## What you need to do
Please render the listing from its start through the line containing "point(257,32)", inclusive, as a two-column CSV with the headers input and output. Put each input text and its answer together in one row, each in a single quoted field, with line breaks turned into spaces.

## Data provided
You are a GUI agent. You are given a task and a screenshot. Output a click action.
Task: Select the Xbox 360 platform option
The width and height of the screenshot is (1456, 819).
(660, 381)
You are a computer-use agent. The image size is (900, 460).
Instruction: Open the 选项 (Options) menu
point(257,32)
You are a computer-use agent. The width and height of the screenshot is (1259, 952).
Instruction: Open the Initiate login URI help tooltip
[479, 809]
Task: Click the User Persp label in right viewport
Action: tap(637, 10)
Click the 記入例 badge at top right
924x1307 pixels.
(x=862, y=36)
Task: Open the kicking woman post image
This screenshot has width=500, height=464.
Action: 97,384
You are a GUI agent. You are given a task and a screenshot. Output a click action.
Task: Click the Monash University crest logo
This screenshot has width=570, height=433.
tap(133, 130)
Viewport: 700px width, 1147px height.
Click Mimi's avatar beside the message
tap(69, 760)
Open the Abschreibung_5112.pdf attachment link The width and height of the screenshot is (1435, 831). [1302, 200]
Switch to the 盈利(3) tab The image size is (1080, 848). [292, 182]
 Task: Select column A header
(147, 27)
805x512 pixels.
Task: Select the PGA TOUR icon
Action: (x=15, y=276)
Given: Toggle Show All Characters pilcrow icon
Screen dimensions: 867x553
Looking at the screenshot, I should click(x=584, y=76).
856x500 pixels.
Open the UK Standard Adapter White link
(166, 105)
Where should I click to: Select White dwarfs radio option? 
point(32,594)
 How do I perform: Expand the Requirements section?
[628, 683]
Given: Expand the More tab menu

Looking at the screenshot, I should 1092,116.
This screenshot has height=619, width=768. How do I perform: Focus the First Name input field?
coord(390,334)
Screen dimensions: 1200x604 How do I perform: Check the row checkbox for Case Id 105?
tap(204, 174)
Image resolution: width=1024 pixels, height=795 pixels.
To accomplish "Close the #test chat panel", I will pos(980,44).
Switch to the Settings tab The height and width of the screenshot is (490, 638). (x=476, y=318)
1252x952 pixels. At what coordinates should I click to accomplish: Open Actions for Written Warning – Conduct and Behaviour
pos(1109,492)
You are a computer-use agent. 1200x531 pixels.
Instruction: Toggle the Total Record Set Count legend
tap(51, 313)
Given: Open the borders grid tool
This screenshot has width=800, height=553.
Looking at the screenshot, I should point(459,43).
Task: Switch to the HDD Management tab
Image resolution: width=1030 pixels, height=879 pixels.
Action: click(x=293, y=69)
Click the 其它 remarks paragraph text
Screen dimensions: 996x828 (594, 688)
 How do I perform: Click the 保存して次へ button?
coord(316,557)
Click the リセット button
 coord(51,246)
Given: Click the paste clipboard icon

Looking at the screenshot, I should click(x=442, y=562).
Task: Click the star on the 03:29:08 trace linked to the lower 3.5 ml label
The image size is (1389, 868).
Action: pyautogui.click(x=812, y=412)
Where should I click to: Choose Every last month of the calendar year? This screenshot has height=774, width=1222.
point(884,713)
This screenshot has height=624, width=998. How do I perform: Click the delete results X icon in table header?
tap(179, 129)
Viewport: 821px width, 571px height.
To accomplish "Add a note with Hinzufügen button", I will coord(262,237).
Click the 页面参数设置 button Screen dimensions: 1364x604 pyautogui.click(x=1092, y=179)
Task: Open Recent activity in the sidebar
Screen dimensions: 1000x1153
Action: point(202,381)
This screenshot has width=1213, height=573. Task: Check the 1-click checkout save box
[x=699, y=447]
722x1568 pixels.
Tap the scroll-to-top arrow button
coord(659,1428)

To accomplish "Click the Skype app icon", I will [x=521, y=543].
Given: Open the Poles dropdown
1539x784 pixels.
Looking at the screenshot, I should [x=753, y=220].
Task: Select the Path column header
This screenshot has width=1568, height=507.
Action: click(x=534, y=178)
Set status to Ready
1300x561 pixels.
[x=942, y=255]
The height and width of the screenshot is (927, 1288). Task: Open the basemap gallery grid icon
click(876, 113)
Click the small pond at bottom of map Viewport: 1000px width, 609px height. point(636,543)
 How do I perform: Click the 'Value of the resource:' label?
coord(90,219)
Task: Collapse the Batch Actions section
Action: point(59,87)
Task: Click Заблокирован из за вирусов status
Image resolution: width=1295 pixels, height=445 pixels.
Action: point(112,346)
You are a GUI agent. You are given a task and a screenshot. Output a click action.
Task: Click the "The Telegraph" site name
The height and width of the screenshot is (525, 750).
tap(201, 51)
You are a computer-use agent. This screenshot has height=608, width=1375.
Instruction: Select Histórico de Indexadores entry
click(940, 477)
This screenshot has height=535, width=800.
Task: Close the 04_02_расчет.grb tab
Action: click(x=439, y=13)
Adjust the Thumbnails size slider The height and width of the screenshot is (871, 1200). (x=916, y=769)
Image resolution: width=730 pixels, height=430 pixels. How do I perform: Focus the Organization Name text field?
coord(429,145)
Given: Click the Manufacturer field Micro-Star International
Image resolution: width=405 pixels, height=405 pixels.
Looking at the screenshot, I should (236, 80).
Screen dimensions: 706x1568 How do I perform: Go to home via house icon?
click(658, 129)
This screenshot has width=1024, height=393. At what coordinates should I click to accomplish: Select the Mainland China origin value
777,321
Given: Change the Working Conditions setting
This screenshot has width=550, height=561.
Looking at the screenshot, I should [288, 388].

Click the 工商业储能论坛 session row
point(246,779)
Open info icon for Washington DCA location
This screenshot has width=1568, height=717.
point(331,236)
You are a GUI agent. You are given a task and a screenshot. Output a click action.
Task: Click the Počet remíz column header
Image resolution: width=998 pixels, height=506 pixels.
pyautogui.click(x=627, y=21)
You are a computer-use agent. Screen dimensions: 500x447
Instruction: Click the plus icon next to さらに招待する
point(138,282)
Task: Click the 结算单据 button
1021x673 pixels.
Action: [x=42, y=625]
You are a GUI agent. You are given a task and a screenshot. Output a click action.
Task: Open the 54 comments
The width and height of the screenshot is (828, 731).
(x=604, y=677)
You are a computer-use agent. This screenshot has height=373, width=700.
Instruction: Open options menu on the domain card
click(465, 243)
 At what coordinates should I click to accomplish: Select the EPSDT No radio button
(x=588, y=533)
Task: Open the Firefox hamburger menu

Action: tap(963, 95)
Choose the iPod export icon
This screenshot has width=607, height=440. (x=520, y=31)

## Solution for this task
input,output
"You are a GUI agent. You are given a task and a screenshot. Output a click action. Task: Select the Xbox 360 platform option The width and height of the screenshot is (1456, 819).","(660, 381)"
"You are a computer-use agent. The image size is (900, 460). Instruction: Open the 选项 (Options) menu","point(257,32)"